### [JOB]
Please write out the records below word for word, leaving out the pictures.
>> begin DATASET EXCERPTS
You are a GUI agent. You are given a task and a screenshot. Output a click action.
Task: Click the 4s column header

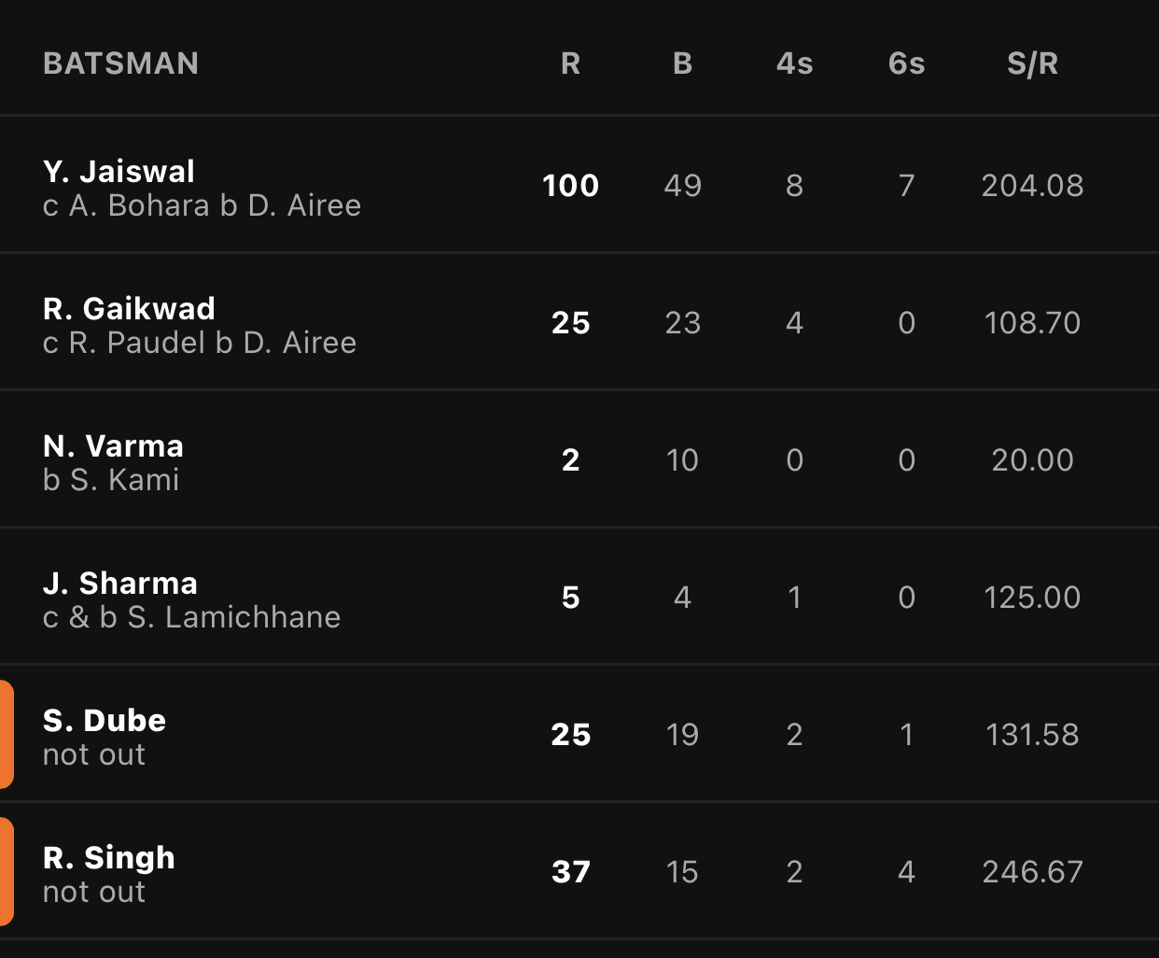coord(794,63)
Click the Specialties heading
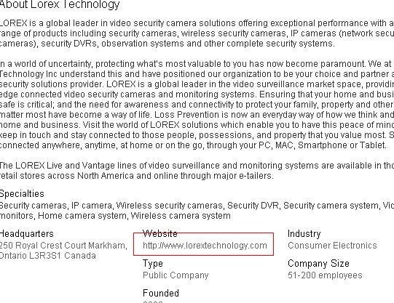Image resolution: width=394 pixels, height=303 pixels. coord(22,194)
>> end DATASET EXCERPTS
### [REPLY]
You are a GUI agent. You are given a task and a screenshot. Output a click action.
Task: Click the 4s column header

coord(794,63)
Click the Specialties heading
Image resolution: width=394 pixels, height=303 pixels. coord(22,194)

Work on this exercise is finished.